食品からの感染だけでなく、人から人への感染も多いことから食品を取り扱う飲食店や施設、病院などでは、感染予防に向けた万全な衛生管理が求められています。今回は、ご家庭における予防対策についてご紹介します。
ノロウイルスの特徴
ノロウイルスは体内に入って小腸で増殖し、12~48時間(潜伏期間)で突然の嘔吐・吐き気、腹痛から下痢症状が起こることが特徴です。下痢は水様性で、重症例では1日に十数回も見られますが、通常は数回で治まります。発熱や筋肉痛、頭痛などの症状が見られることもありますが、後遺症はなく、通常であれば1~2日程度で症状は治まります。
また症状のない「不顕性感染」とよばれる、ノロウイルスに感染しているのにもかかわらず、嘔吐などの症状の出ない方がいます。無症状であっても便の中にウイルスを排出していることがあり、無自覚のまま感染源となってしまう場合があります。周囲に胃腸炎症状の人がいる場合、食品を取り扱う人は特に注意が必要です。そのため、症状がなくても手洗いやトイレを衛生的に使用するなど、日常から感染対策を実施しましょう。
感染予防について
ノロウイルスによる食中毒予防には、食品を十分に加熱して食べましょう。特に二枚貝は内臓にウイルスを濃縮・蓄積するため、汚染リスクが高いと考えられています。85~90℃で90秒以上加熱することが必要です。

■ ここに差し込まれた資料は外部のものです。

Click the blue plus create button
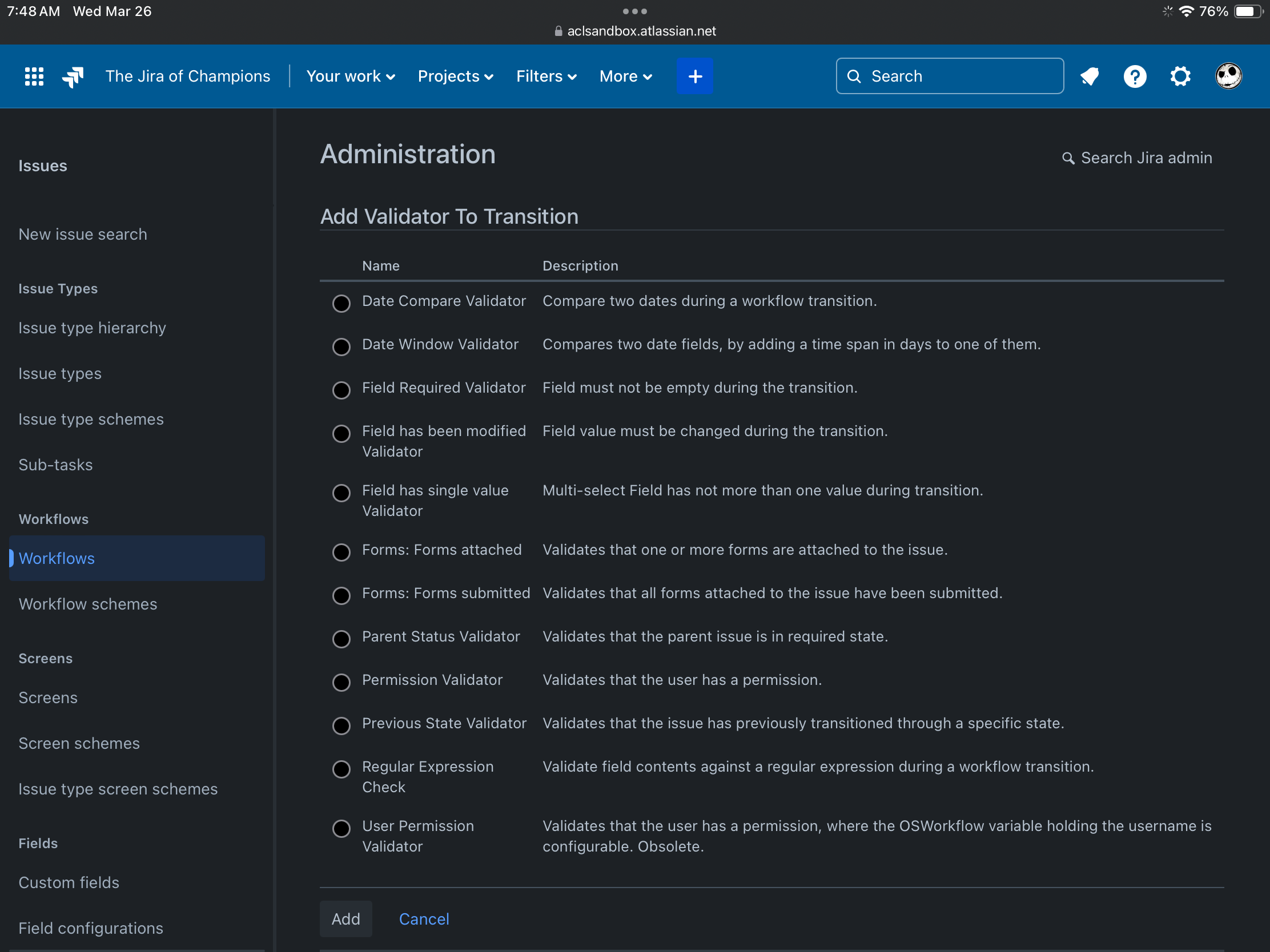pos(694,76)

手洗いは、石けんと水道水で行いましょう。嘔吐下痢があるような場合は、手指用アルコール消毒剤は効果のないことが多いため、図1のような手洗いを30秒以上かけて実施することが必要です。特に、帰宅後、食事の準備をする前、食事の前、トイレの後にはしっかりと手を洗いましょう。また、嘔吐や下痢などの症状がある場合にはタオルの共有はやめましょう。

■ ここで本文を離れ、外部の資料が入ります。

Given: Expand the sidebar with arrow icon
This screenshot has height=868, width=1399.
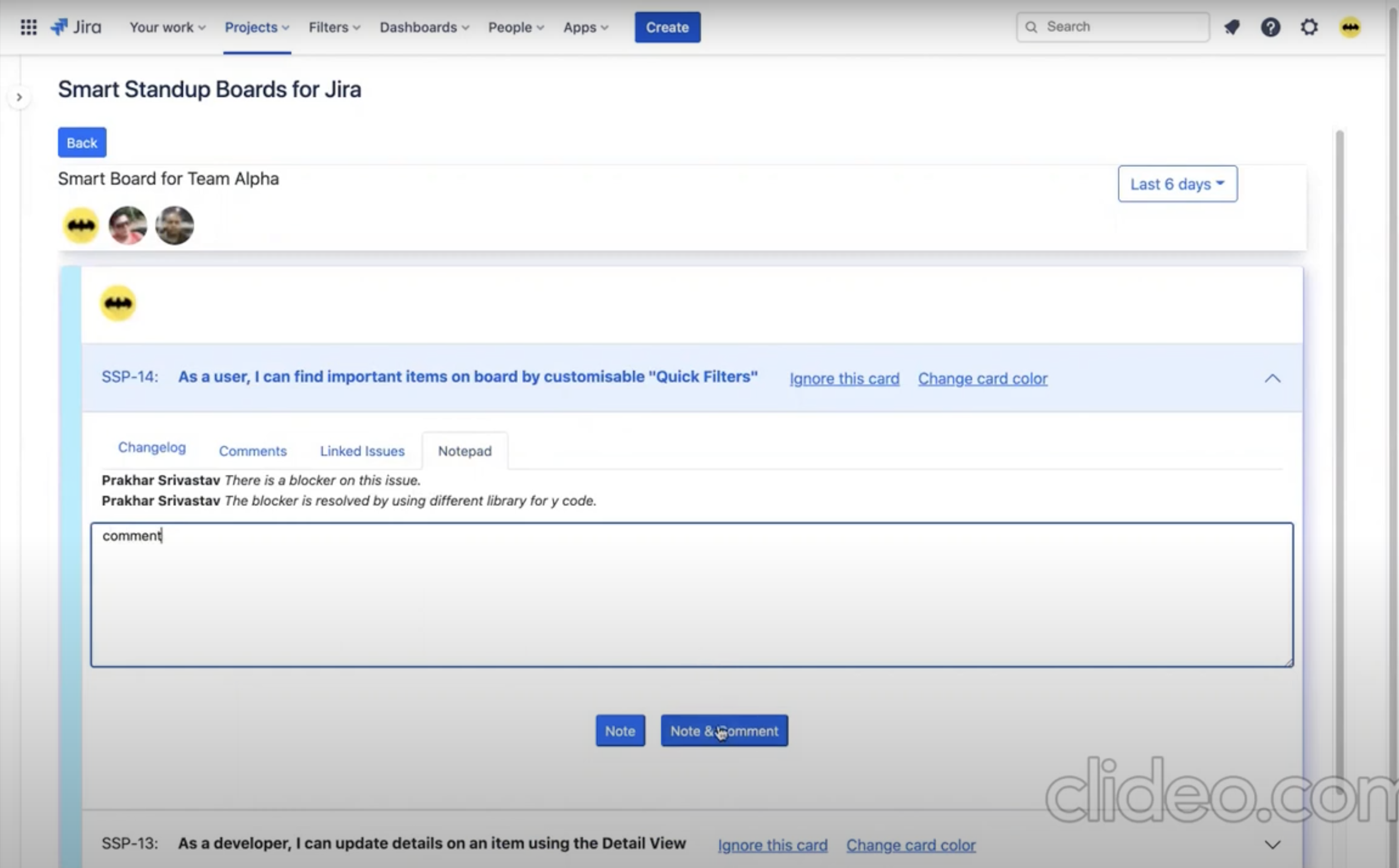Looking at the screenshot, I should pyautogui.click(x=19, y=97).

http://tearai.jp/tetete/download/manual.html
みんなの手洗いサイト・ダウンロードコーナーより
かかってしまった場合
有効なお薬はなく、休息し少しずつ水分補給をすること、無理に下痢止めなど内服しないことです。水分は経口補水液やスポーツドリンクを中心に、常温のまま少 しずつ飲みましょう。脱水症状がひどい場合には点滴を行うこともあります。症状がひどい場合には、病院に電話をして受診の相談をしてください。
適切な汚物の処理
嘔吐物や排泄物には、ノロウイルスが大量に含まれている可能性があります。感染拡大を防ぐためには「すばやく」「適切に」処理することが必要です。
<6つのポイント>
- 使い捨ての手袋、ガウン(エプロン)、マスク、などを着用する
- 処理をする人以外は、汚物に近づかないこと
- 効果的な殺菌剤(塩素系漂白剤)を使う
- 十分に換気をする
- 嘔吐物の周囲を広範囲に清掃すること
- 処理後は手洗いを2度行う
洗濯の際に注意すること
- すぐに洗えないときは、周囲を汚染させないように汚れた衣類をビニール袋に入れておく。
- 下洗いをする(洗剤を入れた水の中で静かにもみ洗いする)
- 0.02%濃度の塩素系漂白剤調整液で消毒し、十分にすすいで乾燥させる
- 下洗いを行った場所も洗剤で洗い0.02%塩素系漂白剤調整液で消毒する。(図2)
その他、厚生労働省ホームページや群馬県ホームページ健康福祉・感染情報などで手洗い方法や嘔吐物処理などのリーフレットがありますので、ご参照ください。
受診時の注意点
受診される場合には嘔吐・下痢症状があることをお伝えください。症状がひどい場合は、別の待合室や自家用車でお待ちいただくこともあります。トイレを使用して汚してしまった場合には、お近くの職員までお知らせください。また夜間、救急外来を受診される場合は、電話を入れて、看護師から受診方法を聞いてから来院していただくようお願いいたします。